In a way there is a certain degree of inevitability to it. In the social media age personalisation is a drive which requires a certain degree of identification of a person and branding has to have some kind of consistent image to work with. All of which leads to the influx of smiling, engaging photographs designed to make each of us appear as appealing as possible.
In case you think that this is the exclusive province of the small outfit that does not know any better, the entertainer or the solo worker, think again. The multi-national, tiered business conglomerate known as Virgin has the smiling visage of Richard Branson as its very public face, Apple had come to be personified by the late Steve Jobs, Microsoft had Bill Gates, Facebook has Mark Zuckerberg (a.k.a. Zack) and MySpace had come to be represented by the perennial friend to all its members, Tom Anderson).
To this day banks, airlines and even supermarket chains are struggling to make us think of them as friendly, accessible and fun to deal with by hiring actors and personalities to act as their official personas. While the trend has always been there the accelerated uptake of social media and its demand for a more informal connection is now creating pressures that go far beyond the need for a public mouthpiece.
Social media provides a transparent and very visible stage where marketers need to project a large part of their personality in order to drum up business, stand out from their competitors and promote their services. While this has become the accepted and acceptable way of doing business in a social web it also comes with its set of pitfalls which are currently being overlooked.
1. The rise of the social media star. While marketers, by nature, should be outgoing, egregious and engaging as well as being good at their job the ability to successfully balance all this may not really be for everyone. There could be marketers who really understand what needs to be done and how to do it but are low-key by nature. There could be marketers who are just Ok at what they do but may be social lions. This is nothing new of course. We have encountered it before but back then it was offline and limited by geography. The social media global stage comes with a new set of dynamics and fresh challenges.
2. The locking into a public persona. The moment work becomes a public stage projected personas begin to act as they are real. We get then into the online equivalent of the staged reality show where exaggerated responses and over the top gestures have to be made in order to comply with the characteristics of a made-up persona. The moment that happens the truth we have come to prize will suffer and much of the revolution social media stands for will get replaced by the same-old way of doing things, in a newer stage.

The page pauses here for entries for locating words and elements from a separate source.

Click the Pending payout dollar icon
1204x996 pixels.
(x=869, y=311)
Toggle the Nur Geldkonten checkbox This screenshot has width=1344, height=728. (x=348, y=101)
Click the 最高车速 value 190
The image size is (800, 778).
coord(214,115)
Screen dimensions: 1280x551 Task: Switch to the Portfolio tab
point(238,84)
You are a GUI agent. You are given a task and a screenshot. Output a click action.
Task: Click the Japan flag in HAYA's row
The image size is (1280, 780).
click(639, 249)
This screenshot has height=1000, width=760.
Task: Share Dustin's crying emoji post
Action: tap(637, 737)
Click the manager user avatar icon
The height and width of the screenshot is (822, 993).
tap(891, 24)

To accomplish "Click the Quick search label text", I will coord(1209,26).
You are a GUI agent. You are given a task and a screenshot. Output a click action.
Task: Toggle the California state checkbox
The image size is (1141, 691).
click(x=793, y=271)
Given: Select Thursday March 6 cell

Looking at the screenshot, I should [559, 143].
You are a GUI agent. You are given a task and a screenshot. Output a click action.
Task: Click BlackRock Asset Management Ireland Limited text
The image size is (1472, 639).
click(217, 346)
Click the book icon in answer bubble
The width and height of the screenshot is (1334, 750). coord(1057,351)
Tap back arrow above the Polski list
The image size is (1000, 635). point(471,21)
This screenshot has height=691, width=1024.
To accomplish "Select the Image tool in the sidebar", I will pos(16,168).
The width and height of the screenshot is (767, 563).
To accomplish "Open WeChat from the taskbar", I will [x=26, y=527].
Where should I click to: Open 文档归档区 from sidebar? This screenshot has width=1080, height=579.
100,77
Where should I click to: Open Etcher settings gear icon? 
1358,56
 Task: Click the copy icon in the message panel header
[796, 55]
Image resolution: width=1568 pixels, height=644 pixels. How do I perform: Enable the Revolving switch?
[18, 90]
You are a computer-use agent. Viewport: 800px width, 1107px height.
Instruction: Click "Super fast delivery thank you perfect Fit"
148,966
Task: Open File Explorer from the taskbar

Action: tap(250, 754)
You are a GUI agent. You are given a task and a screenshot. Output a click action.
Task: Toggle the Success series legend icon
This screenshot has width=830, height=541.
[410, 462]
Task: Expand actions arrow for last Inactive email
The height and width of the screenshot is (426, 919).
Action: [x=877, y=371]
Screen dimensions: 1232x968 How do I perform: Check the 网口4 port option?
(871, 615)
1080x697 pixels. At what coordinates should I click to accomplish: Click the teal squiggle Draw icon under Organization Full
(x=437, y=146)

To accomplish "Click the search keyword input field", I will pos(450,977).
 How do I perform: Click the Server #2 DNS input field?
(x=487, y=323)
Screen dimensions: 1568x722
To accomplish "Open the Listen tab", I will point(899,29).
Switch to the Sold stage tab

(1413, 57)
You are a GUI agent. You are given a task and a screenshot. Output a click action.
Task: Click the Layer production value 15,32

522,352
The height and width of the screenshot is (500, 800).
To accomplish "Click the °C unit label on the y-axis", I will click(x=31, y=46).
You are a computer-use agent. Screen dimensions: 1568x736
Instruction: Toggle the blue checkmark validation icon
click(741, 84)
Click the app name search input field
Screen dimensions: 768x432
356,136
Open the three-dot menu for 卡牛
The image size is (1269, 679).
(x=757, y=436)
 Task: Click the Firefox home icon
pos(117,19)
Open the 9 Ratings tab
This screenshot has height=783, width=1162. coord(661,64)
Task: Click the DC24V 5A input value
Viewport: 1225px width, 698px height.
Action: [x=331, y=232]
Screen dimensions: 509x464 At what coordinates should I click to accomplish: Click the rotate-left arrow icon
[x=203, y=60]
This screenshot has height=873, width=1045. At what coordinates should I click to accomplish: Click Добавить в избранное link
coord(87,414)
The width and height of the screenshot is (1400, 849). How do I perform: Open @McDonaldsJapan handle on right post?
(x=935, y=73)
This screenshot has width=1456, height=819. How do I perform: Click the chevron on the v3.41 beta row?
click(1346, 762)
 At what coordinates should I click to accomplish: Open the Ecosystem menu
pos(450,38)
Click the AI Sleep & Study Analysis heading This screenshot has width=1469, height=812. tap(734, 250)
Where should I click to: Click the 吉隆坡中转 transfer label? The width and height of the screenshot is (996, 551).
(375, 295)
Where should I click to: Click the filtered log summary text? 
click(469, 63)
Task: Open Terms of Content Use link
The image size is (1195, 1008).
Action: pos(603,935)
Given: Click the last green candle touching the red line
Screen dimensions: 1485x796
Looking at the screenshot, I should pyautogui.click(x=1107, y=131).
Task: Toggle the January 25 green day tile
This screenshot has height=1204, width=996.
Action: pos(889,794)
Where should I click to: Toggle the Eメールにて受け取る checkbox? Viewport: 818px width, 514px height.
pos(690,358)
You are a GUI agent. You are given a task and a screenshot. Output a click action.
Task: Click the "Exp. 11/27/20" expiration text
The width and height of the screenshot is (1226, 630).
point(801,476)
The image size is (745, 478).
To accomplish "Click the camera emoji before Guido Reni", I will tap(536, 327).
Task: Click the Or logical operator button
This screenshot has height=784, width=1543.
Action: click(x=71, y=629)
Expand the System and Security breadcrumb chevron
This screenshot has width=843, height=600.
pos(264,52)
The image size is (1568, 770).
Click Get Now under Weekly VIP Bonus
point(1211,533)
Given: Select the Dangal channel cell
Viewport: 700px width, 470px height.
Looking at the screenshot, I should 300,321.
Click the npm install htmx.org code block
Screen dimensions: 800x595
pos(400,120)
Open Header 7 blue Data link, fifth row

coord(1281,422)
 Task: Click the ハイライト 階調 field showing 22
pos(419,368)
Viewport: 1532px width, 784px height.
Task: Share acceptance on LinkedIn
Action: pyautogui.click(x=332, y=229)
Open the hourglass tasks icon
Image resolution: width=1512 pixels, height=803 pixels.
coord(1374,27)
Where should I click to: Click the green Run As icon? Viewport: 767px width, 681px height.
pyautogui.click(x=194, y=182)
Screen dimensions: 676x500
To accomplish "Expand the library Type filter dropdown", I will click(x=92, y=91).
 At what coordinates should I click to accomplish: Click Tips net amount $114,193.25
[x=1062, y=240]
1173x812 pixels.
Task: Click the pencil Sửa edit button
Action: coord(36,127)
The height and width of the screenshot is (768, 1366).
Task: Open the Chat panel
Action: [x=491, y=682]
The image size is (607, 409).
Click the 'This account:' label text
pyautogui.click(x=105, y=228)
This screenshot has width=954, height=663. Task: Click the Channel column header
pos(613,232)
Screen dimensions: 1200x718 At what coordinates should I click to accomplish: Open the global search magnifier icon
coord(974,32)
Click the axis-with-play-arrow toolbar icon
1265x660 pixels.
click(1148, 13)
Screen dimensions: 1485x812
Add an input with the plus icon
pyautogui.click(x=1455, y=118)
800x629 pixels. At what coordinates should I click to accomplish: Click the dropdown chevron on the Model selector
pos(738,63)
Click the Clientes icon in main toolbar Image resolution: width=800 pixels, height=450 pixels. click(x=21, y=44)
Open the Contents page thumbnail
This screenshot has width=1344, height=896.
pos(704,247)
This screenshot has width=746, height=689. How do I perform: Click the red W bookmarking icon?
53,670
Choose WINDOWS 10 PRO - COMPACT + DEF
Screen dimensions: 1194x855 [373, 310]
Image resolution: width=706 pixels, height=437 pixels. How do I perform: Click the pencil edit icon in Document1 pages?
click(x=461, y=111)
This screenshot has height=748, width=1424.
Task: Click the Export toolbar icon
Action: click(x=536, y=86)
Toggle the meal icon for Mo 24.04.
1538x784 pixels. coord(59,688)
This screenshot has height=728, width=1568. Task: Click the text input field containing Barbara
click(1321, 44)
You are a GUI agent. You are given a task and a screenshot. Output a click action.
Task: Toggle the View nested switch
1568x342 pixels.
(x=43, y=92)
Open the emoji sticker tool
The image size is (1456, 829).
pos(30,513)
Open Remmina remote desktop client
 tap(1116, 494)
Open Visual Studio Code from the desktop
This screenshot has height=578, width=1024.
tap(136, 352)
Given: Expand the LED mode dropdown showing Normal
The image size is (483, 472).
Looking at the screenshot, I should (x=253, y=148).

3. An overlooking of what’s important. Personalities are either easy to hate or easy to love and very few fall in between. Personalisation works on the creation of an emotional response, which is why it’s so important in a social media environment, but it does not sit easily with a fair assessment of values, concepts and ethics. Steve Jobs was a visionary by almost all accounts. He also created a culture of fear within Apple and oversaw the creation of Chinese factories with working conditions which, right now, threaten to become Apple’s ‘Nike Moment’. The point is that everyone was too enamoured of his visionary status to actively challenge him on anything.
How we get past the pitfalls and play to the strengths offered by the emphasis social media places on personalities is also the litmus test of a society that is beginning to mature and use technology to work better, not just faster and more profitably.